# TEXTE DE LA PAGE
========================
Intervention de Karine Lebon

Séance en hémicycle du jeudi 18 février 2021 à 15h00
Protection des mineurs victimes de violences sexuelles — Discussion générale

Photo issue du site de l'Assemblée nationale ou de WikipediaKarine Lebon :

Il est des moments où la vie législative rencontre l'histoire. Je crois que c'est le cas aujourd'hui et je vous propose, chers collègues, de dédier nos travaux et le texte que nous allons voter aux victimes et à toutes celles et ceux qui n'ont eu de cesse, des années durant, d'oeuvrer à la protection de l'enfance en dépit des obstacles, des dénis et des silences.

Cette proposition de loi nous donne l'occasion de créer dans le droit pénal un dispositif spécifique contre des violences sexuelles spécifiques, celles dont sont victimes les enfants. Il s'agit de garantir la protection des mineurs de 15 ans contre des actes sexuels auxquels ils ne peuvent librement consentir.

« Au chalumeau, on nous a brûlé la peau d'enfance », me disait une victime d'inceste. Il est banal de le dire : l'enfance est une période de construction, de découvertes et d'émerveillement, mais elle se caractérise aussi par une vulnérabilité et une dépendance à l'égard des adultes. Dans cette relation où l'affection et la confiance d'un enfant sont absolues, il arrive hélas que la bienveillante attention de l'adulte ne soit pas au rendez-vous. La fragilité de l'enfance peut alors devenir un lieu d'insécurité. Un enfant sur dix serait victime de violences sexuelles, plus de deux enfants par classe ! Dans la plupart des cas, c'est à la maison qu'il se retrouve en grand danger. Un enfant abusé c'est une enfance volée, confisquée, et un futur adulte en souffrance. Parce que leur état d'enfant les expose aux violences sexuelles et en font une proie idéale pour les adultes pédocriminels, les mineurs de moins de 15 ans doivent bénéficier d'une protection adaptée et sans faille.

Plusieurs affaires judiciaires ont récemment démontré la difficulté de la justice à appréhender le discernement des mineurs de moins de 15 ans dans le cadre de relations sexuelles avec une personne majeure. Cette question ne doit plus se poser. Un mineur de 15 ans doit être considéré comme non consentant dans une relation sexuelle avec une personne adulte.
========================
# ENREGISTREMENTS FOURNIS
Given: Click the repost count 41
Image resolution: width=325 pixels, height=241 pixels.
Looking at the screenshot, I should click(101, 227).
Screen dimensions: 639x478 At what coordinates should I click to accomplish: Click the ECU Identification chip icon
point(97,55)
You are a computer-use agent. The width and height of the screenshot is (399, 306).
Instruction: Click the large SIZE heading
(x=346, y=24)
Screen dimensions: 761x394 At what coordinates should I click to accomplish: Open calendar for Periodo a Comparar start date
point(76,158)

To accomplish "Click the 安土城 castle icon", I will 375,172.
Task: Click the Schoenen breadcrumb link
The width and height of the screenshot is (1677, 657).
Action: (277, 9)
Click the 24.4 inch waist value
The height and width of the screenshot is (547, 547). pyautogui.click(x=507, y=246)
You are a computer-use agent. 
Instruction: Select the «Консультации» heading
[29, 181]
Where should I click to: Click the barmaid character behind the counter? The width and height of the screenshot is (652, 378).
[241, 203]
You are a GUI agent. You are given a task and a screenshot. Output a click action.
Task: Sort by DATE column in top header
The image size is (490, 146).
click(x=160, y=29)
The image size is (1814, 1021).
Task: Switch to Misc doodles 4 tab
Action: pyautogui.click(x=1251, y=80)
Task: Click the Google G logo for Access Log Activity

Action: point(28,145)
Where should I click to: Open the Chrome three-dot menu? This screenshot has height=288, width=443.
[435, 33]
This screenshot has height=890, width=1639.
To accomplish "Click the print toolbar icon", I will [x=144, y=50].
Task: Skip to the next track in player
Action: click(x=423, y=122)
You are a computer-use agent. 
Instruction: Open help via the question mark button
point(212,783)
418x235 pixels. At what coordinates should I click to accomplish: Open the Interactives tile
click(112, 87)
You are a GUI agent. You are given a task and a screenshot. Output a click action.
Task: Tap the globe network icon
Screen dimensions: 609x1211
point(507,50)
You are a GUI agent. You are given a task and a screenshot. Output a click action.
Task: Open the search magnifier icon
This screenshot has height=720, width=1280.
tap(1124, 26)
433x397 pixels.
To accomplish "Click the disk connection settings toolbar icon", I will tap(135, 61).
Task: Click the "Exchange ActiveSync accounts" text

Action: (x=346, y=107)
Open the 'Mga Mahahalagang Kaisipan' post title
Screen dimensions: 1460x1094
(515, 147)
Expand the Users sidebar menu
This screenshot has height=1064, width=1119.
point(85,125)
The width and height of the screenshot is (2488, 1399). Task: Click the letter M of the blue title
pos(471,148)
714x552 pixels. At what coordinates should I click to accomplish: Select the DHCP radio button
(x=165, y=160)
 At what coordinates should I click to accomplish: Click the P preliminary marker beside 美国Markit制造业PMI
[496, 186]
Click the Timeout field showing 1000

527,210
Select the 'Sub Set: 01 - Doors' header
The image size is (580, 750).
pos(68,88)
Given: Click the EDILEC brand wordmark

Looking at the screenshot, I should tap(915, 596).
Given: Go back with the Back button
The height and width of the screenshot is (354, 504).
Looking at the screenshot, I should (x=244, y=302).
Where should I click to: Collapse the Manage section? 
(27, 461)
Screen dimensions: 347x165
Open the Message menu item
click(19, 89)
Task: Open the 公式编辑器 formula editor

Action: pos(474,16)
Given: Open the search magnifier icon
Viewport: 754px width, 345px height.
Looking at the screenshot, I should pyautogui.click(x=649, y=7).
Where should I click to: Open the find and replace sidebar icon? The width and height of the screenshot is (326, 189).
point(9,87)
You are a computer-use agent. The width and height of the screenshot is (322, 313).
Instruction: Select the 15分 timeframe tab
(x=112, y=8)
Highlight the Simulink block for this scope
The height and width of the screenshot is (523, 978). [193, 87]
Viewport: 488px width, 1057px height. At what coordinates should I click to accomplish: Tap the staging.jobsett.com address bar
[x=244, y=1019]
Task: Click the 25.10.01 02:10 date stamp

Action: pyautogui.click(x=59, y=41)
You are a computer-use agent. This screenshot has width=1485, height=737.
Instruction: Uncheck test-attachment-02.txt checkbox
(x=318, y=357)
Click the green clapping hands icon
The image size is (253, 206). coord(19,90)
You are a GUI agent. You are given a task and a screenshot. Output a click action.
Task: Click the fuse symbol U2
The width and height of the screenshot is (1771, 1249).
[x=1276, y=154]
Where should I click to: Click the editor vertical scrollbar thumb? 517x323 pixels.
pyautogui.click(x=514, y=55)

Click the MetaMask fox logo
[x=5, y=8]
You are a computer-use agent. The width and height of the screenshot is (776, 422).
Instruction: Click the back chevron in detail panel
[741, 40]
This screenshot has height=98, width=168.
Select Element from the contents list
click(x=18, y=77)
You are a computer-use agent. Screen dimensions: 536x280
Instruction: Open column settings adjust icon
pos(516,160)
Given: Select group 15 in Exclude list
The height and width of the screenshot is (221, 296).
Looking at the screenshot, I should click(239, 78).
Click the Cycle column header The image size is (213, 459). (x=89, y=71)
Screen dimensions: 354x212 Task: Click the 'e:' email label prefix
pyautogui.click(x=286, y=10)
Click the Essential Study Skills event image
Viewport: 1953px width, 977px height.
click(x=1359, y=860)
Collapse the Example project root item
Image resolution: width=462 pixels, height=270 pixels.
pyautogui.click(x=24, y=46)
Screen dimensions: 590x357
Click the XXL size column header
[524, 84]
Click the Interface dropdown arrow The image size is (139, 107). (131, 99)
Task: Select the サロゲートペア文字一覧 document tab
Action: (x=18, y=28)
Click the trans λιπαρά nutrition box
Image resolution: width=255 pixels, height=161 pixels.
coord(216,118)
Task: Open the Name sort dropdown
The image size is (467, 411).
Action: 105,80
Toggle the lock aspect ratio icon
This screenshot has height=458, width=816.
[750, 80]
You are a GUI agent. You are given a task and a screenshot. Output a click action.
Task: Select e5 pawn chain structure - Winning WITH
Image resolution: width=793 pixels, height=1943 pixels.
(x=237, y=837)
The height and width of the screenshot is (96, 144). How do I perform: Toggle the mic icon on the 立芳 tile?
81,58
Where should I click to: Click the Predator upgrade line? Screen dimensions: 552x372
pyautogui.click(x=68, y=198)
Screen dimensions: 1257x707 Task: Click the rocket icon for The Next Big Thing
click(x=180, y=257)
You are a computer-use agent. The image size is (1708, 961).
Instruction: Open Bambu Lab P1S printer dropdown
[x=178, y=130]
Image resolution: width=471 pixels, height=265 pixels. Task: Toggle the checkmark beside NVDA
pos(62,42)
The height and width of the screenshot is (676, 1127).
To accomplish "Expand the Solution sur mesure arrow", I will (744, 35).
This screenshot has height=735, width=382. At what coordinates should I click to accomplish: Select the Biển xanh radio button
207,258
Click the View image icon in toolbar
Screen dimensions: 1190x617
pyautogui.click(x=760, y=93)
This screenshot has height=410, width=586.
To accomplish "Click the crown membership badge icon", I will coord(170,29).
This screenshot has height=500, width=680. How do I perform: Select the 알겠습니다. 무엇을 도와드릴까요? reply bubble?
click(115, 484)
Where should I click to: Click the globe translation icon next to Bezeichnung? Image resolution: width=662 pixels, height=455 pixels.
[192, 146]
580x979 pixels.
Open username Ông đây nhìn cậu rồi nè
========================
# TRAVAIL DEMANDÉ
**a.** D'après le texte de la page, à quelle date et à quelle heure s'est tenue la séance en hémicycle ?
**b.** Dans les enregistrements, recopiez à l'identique tout ce qui va de la ligne contenant « This screenshot has height=98, width=168. » jusqu'à la ligne contenant « pyautogui.click(x=68, y=198) », ces deux lignes incluses.
Les enregistrements sont sans rapport avec le texte de la page.

# EN RÉPONSE
**a.** Le jeudi 18 février 2021, à 15h00.

**b.**
This screenshot has height=98, width=168.
Select Element from the contents list
click(x=18, y=77)
You are a computer-use agent. Screen dimensions: 536x280
Instruction: Open column settings adjust icon
pos(516,160)
Given: Select group 15 in Exclude list
The height and width of the screenshot is (221, 296).
Looking at the screenshot, I should click(239, 78).
Click the Cycle column header The image size is (213, 459). (x=89, y=71)
Screen dimensions: 354x212 Task: Click the 'e:' email label prefix
pyautogui.click(x=286, y=10)
Click the Essential Study Skills event image
Viewport: 1953px width, 977px height.
click(x=1359, y=860)
Collapse the Example project root item
Image resolution: width=462 pixels, height=270 pixels.
pyautogui.click(x=24, y=46)
Screen dimensions: 590x357
Click the XXL size column header
[524, 84]
Click the Interface dropdown arrow The image size is (139, 107). (131, 99)
Task: Select the サロゲートペア文字一覧 document tab
Action: (x=18, y=28)
Click the trans λιπαρά nutrition box
Image resolution: width=255 pixels, height=161 pixels.
coord(216,118)
Task: Open the Name sort dropdown
The image size is (467, 411).
Action: 105,80
Toggle the lock aspect ratio icon
This screenshot has height=458, width=816.
[750, 80]
You are a GUI agent. You are given a task and a screenshot. Output a click action.
Task: Select e5 pawn chain structure - Winning WITH
Image resolution: width=793 pixels, height=1943 pixels.
(x=237, y=837)
The height and width of the screenshot is (96, 144). How do I perform: Toggle the mic icon on the 立芳 tile?
81,58
Where should I click to: Click the Predator upgrade line? Screen dimensions: 552x372
pyautogui.click(x=68, y=198)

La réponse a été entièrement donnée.